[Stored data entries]
────────────────────

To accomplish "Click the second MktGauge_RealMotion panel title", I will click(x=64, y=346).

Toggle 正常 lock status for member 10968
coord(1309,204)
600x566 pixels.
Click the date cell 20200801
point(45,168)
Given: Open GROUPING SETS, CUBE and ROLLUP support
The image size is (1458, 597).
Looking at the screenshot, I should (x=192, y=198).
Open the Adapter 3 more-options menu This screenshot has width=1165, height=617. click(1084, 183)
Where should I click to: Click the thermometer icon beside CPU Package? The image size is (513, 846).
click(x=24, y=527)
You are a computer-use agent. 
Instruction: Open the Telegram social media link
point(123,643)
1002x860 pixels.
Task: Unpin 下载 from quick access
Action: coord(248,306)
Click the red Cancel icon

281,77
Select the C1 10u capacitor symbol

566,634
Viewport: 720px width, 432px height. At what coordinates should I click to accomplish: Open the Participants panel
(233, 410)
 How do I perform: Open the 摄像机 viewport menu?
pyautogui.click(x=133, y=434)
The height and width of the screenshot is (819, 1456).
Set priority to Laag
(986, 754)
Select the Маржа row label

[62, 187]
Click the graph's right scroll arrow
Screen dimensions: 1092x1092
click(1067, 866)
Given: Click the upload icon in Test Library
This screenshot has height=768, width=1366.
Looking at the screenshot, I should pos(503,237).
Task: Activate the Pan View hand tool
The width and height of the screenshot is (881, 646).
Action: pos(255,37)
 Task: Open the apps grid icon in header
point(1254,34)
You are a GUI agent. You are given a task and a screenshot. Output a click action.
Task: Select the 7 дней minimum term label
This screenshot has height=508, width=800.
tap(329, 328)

────────────────────

▶ **PROBLEM TO SOLVE**
Every line that contains the string "agent" should be copied from the entries.

▶ **EXPECTED OUTPUT**
You are a computer-use agent. 
You are a GUI agent. You are given a task and a screenshot. Output a click action.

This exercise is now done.